* Dataset records:
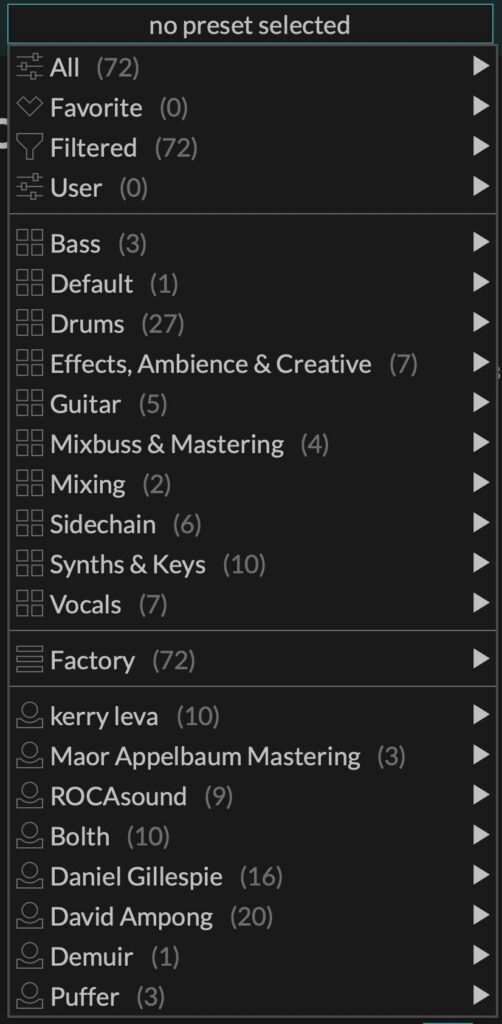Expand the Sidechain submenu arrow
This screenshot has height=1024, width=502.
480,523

---

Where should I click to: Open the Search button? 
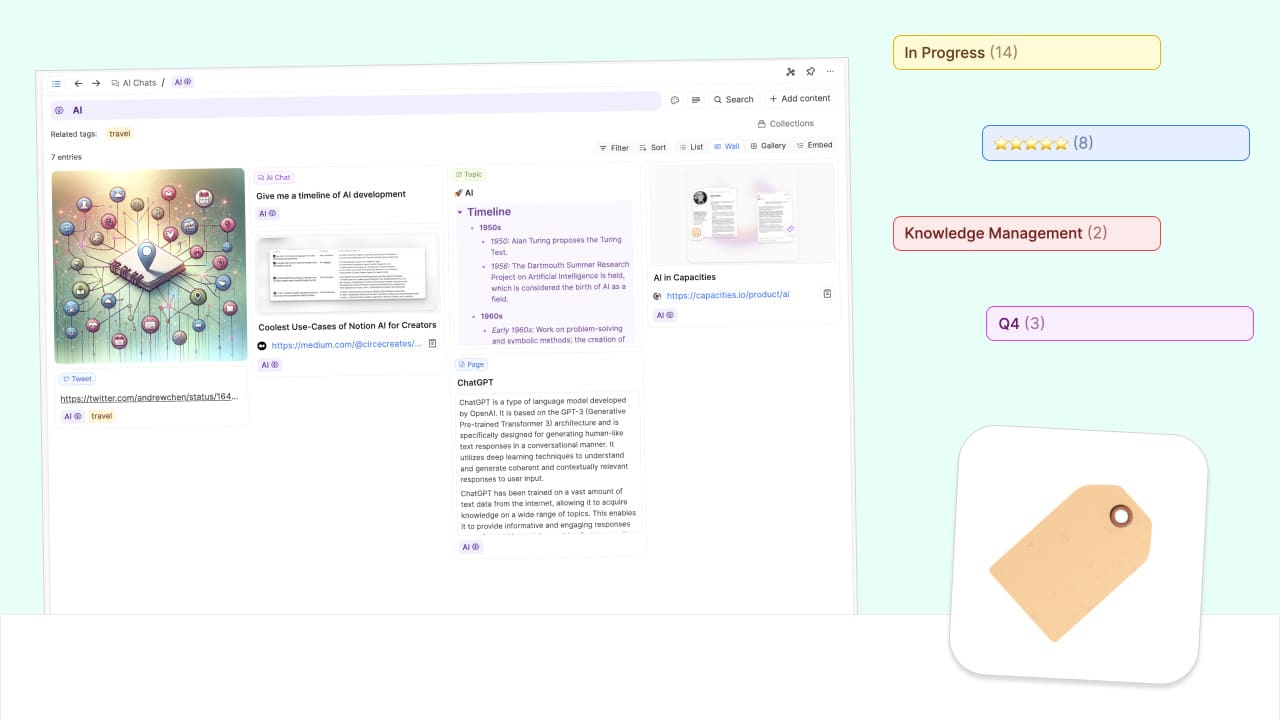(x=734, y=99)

* * *

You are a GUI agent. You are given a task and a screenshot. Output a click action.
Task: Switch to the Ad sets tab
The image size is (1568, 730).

* Task statement:
In the data above, which lines lie between the line with "Task: Switch to the Ad sets tab" and the line with "The image size is (1568, 730).", inclusive? Print those lines exactly and nothing else.

* Answer to this task:
Task: Switch to the Ad sets tab
The image size is (1568, 730).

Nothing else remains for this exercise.